Former Brent Council employee wins race discrimination Employment Tribunal claim

MoJA former employee of Brent Council has won her legal claims in a tribunal after she claimed that she had been subjected to discrimination, bullying and harassment by her former employer.

Rosemary Clarke, the former head of learning and development at Brent Council, made her Employment Tribunal claims for constructive dismissal, direct race discrimination and victimisation after she was dismissed by the Council last year for gross misconduct.

Ms Clarke’s Employment Tribunal claim came to a full hearing at the Watford Employment Tribunal earlier this year. Ms Clarke, giving evidence at the Employment Tribunal, claimed that she had been told by the council that she would be dismissed for gross misconduct and that her disciplinary process would not be stopped even if she resigned from her job. However, Ms Clarke claimed that a white colleague of hers who had been accused of gross misconduct had the disciplinary allegations against him dropped after his legal team intervened and he resigned. Ms Clarke pointed to this differential treatment as discriminatory.

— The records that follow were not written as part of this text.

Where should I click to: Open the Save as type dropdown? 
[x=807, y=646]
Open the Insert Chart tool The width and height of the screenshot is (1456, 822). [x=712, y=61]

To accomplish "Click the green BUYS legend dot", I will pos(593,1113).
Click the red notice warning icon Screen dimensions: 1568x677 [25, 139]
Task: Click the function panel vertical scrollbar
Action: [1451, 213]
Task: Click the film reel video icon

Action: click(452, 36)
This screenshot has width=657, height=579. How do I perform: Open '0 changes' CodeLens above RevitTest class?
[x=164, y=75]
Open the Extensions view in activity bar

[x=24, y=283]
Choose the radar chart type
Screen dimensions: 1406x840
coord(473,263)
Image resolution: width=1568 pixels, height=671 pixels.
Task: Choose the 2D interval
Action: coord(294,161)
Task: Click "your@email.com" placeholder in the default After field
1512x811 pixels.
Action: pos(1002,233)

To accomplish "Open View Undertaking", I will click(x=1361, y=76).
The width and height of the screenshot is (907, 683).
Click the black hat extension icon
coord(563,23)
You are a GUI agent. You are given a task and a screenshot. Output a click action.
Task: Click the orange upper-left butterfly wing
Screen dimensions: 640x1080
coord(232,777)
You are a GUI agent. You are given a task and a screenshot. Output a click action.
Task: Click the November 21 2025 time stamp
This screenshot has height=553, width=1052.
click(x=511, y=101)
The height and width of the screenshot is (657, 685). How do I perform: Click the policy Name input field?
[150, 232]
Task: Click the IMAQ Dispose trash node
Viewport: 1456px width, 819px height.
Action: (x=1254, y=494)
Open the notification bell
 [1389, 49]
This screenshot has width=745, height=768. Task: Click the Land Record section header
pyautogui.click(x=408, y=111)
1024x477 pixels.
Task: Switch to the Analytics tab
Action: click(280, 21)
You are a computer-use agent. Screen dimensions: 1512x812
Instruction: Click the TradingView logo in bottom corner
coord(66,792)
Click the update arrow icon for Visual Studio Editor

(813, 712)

The Employment Tribunal ruled in Ms Clarke’s favour in her claims for race discrimination and victimisation, holding that the Council could not put forward a reasonable explanation as to why Ms Clarke’s colleague had been treated more favourably than her. The Tribunal also ruled that the Council had constructively dismissed Ms Clarke as its actions constituted a fundamental breach of the implied term of mutual trust and confidence that had previously existed between the parties.

Ms Clarke does not appear to have commented on the Employment Tribunal claim but a spokesman for Brent Council later stated: “We are committed to equal and fair treatment for all our staff who are from a hugely diverse range of backgrounds and represent the diversity of our unique borough. We are disappointed and surprised by the findings in this case and are currently seeking legal advice. Therefore we are not able to comment on the case any further at this stage.”

Chris Hadrill, an employment solicitor at Redmans Solicitors, commented on the case: “Employers must take steps to treat all employees fairly and impartially, regardless of their race – a failure to do so can lead to an inference of discrimination in an Employment Tribunal claim, with the employer then having to refute that they acted in a discriminatory manner.”

It has been reported that a remedies hearing in Ms Clarke’s claim will be held in the future at the Watford Employment Tribunal.